Слова старшего лейтенанта будто зацепили что-то в сознании, недоброе, презрительное, — он говорит о какой-то любви, зачем, почему? Что ему надо? Клокочущий, непроницаемый заслон поднялся в ее душе, она сдержанно, через силу сказала:

— Не надо, пожалуйста! Вам лучше уйти! — И подумала: сейчас повернется, одернет подоткнутый подол, отступит в глубь комнаты, а он уйдет — что ему больше делать после этих ее слов?

— Я люблю, люблю вас!.. Люблю… Понимаете?! — Он задыхался, должно быть став невменяем, шагнул к ней. Горели страшно глаза, тряслись губы, перекипая пенной слюной, — все повторял эти слова, заведенно, жутко, и она, отстраняясь, пятясь из узкого прохода, и слышала и не слышала их.
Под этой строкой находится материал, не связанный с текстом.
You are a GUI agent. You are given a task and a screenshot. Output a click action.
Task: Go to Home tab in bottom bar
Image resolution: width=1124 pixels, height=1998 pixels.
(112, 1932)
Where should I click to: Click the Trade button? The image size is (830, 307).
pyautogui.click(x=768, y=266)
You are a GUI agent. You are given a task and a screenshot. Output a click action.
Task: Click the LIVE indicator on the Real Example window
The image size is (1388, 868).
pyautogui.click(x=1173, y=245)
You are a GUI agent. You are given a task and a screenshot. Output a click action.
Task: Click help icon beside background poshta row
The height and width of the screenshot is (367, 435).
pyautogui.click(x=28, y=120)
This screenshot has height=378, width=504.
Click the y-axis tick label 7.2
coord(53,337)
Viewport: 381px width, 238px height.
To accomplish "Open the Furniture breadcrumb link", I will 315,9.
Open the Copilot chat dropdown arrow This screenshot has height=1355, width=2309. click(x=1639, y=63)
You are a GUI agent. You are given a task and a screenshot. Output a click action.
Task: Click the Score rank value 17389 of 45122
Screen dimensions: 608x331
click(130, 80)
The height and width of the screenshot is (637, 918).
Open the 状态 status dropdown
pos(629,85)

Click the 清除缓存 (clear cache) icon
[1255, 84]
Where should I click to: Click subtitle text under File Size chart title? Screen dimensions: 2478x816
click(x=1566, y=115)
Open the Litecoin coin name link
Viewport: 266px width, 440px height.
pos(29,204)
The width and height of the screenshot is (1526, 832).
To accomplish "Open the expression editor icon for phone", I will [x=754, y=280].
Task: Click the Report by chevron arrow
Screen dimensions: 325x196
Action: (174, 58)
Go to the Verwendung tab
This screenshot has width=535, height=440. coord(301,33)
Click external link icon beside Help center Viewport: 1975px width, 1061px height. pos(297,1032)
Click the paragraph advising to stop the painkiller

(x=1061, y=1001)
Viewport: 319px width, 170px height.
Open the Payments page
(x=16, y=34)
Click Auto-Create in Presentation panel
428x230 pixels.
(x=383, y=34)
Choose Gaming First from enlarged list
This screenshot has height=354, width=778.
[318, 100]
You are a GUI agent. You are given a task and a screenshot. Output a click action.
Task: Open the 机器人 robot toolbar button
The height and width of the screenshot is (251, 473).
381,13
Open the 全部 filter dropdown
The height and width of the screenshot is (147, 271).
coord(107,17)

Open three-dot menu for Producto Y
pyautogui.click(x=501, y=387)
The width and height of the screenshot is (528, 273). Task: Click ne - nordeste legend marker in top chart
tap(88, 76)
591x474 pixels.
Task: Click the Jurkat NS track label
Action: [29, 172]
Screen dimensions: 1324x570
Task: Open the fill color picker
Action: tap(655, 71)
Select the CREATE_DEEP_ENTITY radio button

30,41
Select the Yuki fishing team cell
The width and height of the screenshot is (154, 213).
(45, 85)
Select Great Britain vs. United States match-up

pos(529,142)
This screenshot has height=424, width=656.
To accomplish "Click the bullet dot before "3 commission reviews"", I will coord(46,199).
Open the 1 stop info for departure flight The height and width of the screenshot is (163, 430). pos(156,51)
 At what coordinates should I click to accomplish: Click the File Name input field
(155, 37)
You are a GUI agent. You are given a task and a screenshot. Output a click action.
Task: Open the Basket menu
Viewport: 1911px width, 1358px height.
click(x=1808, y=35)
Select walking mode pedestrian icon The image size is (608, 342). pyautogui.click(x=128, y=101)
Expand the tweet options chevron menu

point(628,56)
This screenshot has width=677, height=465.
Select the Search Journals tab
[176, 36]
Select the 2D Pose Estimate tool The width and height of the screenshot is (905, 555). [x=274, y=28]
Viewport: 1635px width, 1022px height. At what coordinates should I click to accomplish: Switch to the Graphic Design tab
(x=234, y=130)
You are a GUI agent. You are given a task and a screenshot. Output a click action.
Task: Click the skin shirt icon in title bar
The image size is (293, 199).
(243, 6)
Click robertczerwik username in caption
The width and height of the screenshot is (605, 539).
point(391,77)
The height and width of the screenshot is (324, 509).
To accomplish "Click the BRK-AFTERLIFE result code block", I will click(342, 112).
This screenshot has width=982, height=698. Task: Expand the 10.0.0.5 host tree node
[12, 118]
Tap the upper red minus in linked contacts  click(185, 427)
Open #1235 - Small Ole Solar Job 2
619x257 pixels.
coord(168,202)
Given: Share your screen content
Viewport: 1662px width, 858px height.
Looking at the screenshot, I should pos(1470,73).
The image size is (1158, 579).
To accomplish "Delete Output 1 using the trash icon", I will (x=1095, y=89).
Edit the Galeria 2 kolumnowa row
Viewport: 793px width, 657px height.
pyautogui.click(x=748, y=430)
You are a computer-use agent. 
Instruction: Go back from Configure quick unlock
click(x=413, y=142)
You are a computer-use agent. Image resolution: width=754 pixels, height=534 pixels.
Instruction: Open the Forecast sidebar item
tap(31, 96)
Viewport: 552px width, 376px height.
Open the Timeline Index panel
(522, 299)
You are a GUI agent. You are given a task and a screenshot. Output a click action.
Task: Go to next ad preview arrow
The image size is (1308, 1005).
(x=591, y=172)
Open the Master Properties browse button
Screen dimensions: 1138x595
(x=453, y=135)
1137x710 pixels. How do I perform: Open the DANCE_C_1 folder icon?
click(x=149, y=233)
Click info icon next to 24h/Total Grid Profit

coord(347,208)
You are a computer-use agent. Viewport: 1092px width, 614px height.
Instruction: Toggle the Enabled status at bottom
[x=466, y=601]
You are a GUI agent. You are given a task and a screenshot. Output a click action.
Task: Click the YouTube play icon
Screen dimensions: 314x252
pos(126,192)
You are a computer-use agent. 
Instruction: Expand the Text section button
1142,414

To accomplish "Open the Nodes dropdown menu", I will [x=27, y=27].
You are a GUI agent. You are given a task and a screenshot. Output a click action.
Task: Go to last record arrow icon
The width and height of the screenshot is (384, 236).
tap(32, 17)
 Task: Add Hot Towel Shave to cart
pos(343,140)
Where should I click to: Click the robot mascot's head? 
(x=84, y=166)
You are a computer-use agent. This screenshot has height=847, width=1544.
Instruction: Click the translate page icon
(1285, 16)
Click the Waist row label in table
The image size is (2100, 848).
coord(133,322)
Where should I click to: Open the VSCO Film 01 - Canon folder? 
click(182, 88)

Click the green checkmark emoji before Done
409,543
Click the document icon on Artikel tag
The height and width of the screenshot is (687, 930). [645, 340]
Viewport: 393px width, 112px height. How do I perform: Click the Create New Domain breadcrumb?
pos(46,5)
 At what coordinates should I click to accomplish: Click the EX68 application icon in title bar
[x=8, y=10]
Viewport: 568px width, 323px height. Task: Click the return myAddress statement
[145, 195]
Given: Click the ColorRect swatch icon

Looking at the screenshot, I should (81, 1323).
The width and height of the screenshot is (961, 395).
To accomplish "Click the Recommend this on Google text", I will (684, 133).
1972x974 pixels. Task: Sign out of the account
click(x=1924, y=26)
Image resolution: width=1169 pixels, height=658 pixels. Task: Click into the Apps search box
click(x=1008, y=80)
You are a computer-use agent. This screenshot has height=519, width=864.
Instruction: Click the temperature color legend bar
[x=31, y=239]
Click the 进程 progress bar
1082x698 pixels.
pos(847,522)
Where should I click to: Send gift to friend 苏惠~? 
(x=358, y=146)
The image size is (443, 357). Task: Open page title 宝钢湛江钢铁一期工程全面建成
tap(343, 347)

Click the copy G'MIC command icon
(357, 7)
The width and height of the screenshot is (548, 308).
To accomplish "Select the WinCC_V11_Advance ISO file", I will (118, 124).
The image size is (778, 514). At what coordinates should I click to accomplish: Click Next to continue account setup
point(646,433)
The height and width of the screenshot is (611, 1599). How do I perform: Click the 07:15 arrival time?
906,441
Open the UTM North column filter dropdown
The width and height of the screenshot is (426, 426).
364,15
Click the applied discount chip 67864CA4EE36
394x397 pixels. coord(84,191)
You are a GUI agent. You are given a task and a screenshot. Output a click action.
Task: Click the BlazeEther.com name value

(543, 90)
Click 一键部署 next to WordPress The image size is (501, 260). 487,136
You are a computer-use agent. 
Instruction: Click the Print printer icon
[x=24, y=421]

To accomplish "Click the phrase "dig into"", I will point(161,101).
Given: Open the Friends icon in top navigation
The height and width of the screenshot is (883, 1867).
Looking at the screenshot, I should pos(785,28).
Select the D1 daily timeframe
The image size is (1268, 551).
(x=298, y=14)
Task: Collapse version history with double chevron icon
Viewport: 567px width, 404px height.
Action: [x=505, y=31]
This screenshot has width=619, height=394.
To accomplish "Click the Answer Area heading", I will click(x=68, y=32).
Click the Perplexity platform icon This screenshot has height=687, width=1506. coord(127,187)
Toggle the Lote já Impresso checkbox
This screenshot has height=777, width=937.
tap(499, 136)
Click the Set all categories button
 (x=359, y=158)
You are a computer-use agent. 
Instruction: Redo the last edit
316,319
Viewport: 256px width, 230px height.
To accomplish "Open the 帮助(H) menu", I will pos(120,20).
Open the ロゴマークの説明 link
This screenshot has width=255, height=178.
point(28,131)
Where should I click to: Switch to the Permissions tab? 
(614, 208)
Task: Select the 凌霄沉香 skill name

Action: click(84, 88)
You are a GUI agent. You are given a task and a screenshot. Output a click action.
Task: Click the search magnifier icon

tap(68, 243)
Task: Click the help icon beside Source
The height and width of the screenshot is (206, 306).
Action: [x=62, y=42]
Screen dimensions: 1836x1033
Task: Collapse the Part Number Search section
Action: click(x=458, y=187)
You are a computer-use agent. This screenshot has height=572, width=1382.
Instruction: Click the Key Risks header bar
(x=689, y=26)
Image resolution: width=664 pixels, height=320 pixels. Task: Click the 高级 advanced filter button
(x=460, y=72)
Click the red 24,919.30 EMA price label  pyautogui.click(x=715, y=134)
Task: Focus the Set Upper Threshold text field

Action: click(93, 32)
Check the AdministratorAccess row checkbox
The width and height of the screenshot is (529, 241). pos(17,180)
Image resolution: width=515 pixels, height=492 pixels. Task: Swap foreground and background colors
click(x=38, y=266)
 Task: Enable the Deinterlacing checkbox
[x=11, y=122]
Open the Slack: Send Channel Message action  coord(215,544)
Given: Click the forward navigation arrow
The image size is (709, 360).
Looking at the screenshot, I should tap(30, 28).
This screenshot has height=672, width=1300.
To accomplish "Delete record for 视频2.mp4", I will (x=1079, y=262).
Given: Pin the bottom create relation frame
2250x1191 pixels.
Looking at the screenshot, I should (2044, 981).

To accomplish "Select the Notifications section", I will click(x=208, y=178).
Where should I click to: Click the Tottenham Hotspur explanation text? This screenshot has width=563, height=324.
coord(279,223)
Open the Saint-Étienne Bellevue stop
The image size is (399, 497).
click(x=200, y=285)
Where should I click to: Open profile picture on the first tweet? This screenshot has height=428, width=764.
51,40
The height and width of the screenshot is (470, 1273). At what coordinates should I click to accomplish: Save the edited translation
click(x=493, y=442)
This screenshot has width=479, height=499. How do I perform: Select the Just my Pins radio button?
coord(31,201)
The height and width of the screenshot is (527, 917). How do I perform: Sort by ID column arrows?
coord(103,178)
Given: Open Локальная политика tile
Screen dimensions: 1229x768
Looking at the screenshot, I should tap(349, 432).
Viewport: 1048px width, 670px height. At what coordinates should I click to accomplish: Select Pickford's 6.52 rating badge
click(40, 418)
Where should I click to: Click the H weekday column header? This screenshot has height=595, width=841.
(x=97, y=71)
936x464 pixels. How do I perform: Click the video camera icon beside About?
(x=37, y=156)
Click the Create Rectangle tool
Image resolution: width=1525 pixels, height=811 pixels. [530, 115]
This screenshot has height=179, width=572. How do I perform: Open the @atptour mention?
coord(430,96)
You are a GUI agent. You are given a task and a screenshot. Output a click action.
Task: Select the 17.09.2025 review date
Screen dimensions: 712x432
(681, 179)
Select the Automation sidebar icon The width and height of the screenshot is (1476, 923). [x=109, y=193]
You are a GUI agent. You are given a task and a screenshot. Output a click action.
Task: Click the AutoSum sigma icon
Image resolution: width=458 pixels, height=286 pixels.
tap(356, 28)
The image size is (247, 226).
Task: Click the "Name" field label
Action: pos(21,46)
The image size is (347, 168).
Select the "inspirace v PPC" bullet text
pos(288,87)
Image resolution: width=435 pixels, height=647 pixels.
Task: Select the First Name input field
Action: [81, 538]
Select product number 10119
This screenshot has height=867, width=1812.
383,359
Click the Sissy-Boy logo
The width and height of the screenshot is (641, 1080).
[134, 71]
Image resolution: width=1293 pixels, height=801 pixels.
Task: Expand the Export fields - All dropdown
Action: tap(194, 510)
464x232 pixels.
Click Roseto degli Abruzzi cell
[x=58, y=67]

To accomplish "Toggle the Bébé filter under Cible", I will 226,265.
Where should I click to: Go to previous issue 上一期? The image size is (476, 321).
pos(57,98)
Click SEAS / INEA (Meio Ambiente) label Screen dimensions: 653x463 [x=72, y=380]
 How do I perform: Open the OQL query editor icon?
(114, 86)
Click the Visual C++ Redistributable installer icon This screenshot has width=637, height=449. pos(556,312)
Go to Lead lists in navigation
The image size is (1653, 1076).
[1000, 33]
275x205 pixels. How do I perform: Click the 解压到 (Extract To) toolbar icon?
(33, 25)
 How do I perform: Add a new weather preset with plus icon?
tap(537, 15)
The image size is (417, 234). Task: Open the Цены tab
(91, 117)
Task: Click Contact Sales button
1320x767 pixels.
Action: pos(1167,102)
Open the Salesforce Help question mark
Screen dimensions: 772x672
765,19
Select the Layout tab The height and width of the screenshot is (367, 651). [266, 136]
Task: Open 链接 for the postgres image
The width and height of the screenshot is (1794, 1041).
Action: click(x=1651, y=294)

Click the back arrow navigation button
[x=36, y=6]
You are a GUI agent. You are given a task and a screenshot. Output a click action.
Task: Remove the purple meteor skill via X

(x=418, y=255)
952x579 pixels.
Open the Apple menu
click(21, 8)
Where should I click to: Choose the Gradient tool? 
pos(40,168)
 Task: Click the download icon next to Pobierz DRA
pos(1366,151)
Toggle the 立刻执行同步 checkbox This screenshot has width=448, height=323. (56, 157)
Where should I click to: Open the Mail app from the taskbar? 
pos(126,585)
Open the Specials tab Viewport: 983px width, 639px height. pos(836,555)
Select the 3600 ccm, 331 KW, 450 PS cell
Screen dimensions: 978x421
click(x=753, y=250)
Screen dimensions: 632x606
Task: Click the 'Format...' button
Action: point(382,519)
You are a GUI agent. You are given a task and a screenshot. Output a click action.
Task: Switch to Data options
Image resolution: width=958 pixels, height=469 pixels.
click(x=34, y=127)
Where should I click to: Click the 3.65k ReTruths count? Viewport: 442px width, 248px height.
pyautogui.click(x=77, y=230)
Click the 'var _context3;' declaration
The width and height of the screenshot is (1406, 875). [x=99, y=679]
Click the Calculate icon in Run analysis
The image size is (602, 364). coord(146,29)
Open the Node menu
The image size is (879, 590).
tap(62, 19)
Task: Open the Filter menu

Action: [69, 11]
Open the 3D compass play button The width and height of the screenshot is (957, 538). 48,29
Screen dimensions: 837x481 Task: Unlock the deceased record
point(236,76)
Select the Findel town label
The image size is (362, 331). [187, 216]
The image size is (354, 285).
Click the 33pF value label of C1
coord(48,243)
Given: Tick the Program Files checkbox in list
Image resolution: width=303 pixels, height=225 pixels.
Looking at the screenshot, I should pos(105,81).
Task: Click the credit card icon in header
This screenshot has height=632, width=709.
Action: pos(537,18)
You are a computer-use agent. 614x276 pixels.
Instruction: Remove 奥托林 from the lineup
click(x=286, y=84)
— Уходите! Уходите немедленно! — Голос ее взлетел до тревожного срыва.

— Нет! Нет! Прошу вас! Я ведь честно, искренне…

Он уже был близко, и ее обуял страх, опалил, — позади кровать, ей отступать некуда, и что, что ей делать — кричать, звать на помощь?

— Что? Что вам надо? Слышите! Сейчас явится Андрей Макарычев, я люблю его…

В невменяемости, он, скорее, не слышал ее: настигнув, опрокинул на застеленную кровать, цепко держа за руки, в суете сбрасывал шинель, после ремень на гимнастерке, воспаленными губами ловил ее губы, — она рвалась, отводила их, — целовал шею, припадал жгуче к белой коже в распахе ситцевого платья на груди. Она видела почти у своих глаз его расплывшееся, распаренное лицо, — ей бы вцепиться, рвать это лицо ногтями, дотянуться до бледной шеи, однако руки ее, казалось, сдавливали тиски, — кусаясь, упираясь коленями, она еще билась, но чувствовала, что силы покидают ее.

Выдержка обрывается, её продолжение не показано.